We’re checking for collision between a circle and a box. Since we haven’t added rotations yet, we know that the box will be axis aligned, so the check isn’t too complicated. We exploit the symmetry by taking the absolute value of the vector from the box center to the circle center. Now we only have to deal with the first quadrant. Then we check if the point is completely outside the rectangle. And then we handle the three cases (corner, closest to x edge and closest to y edge):

fn solve_pos_static_boxes(
mut dynamics: Query<(Entity, &mut Pos, &CircleCollider), With<Mass>>,
statics: Query<(Entity, &Pos, &BoxCollider), Without<Mass>>,
mut contacts: ResMut<StaticContacts>,
) {
for (entity_a, mut pos_a, circle_a) in dynamics.iter_mut() {
for (entity_b, pos_b, box_b) in statics.iter() {
let box_to_circle = pos_a.0 - pos_b.0;
let box_to_circle_abs = box_to_circle.abs();
let half_extents = box_b.size / 2.;
let corner_to_center = box_to_circle_abs - half_extents;
if corner_to_center.x > r || corner_to_center.y > r {
continue;
}

let s = box_to_circle.signum();

let (n, penetration_depth) = if corner_to_center.x > 0. && corner_to_center.y > 0. {
// Corner case
let corner_to_center_sqr = corner_to_center.length_squared();
if corner_to_center_sqr > r * r {
continue;
}
let corner_dist = corner_to_center_sqr.sqrt();
let penetration_depth = r - corner_dist;
let n = corner_to_center / corner_dist * -s;
(n, penetration_depth)
} else if corner_to_center.x > corner_to_center.y {
// Closer to vertical edge
(Vec2::X * -s.x, -corner_to_center.x + r)
} else {
(Vec2::Y * -s.y, -corner_to_center.y + r)
};

pos_a.0 -= n * penetration_depth;
contacts.0.push((entity_a, entity_b, n));
}
}
}


And add it to the SolvePositions step:

                    SystemSet::new()
.label(Step::SolvePositions)
.after(Step::Integrate)
.with_system(solve_pos)
.with_system(solve_pos_statics)
.with_system(solve_pos_static_boxes),


That’s it, the balls should stop going through the floor, and since we add them to the list of static contacts, the velocity solve is handled the same way as for the circles (in solve_vel_statics).

If you run the example now, the falling marbles should bounce slightly when they hit the floor.

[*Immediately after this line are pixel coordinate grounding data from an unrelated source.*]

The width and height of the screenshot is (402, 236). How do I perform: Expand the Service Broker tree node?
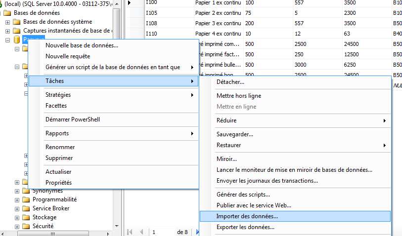pos(17,208)
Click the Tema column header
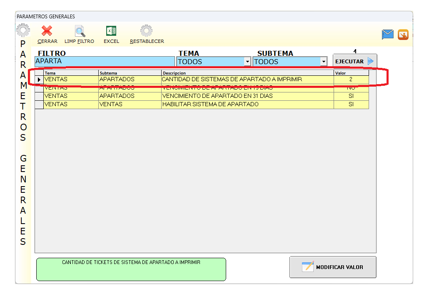The height and width of the screenshot is (294, 424). click(x=71, y=73)
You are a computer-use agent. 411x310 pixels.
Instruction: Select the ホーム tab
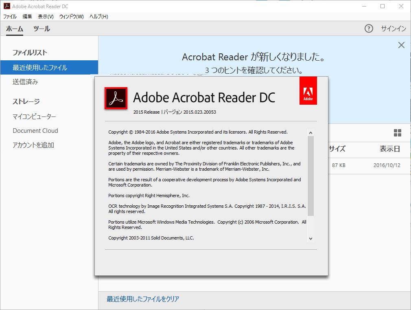15,29
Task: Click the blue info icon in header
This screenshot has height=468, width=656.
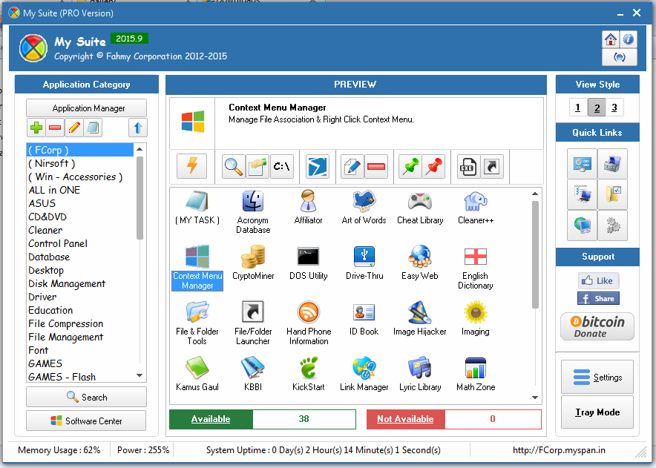Action: (628, 39)
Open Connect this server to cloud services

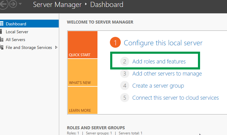[175, 98]
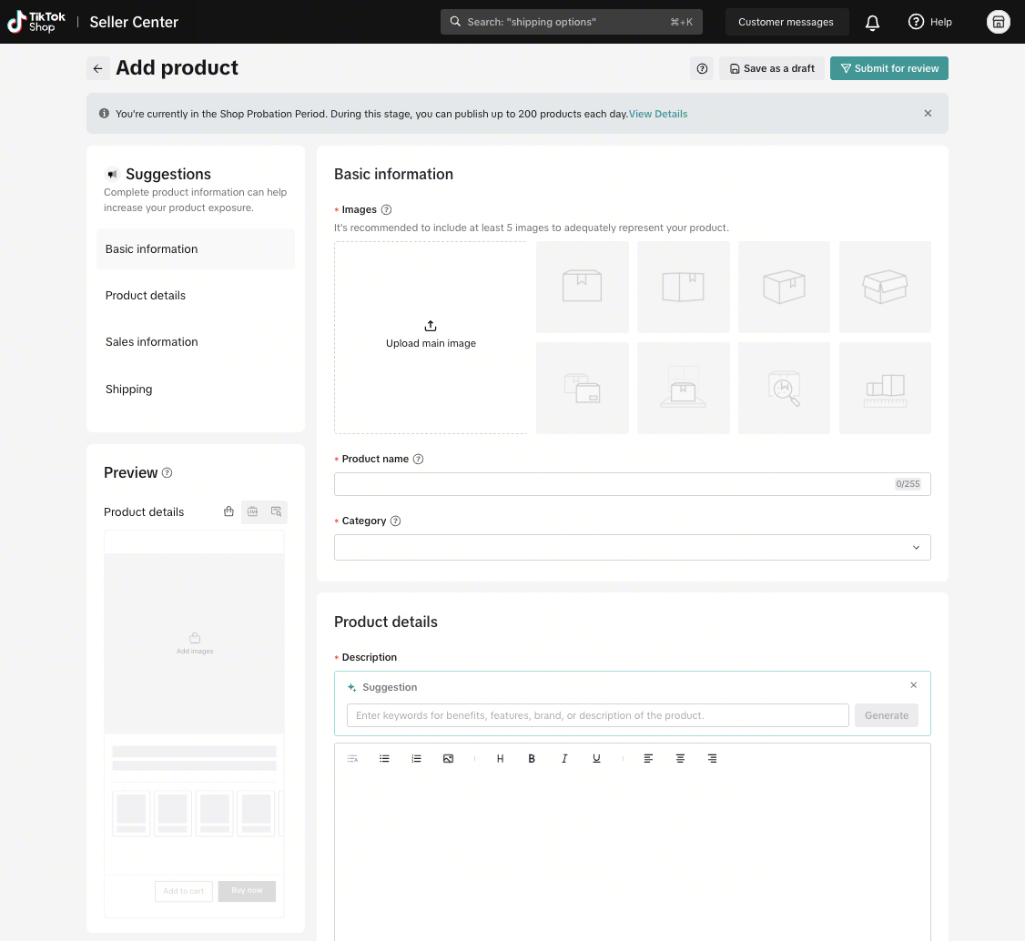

So we could go ahead and add solver systems for dynamic rectangles as well. However that would require us to write at least four systems:

1. solve_pos_circle_box
2. solve_pos_box_box
3. solve_pos_static_circle_box
4. solve_pos_static_box_box

None of them are hard to write, but I want to get on with the rest of the XPBD algorithm and also add rotation first. So let’s put a pin in it for now.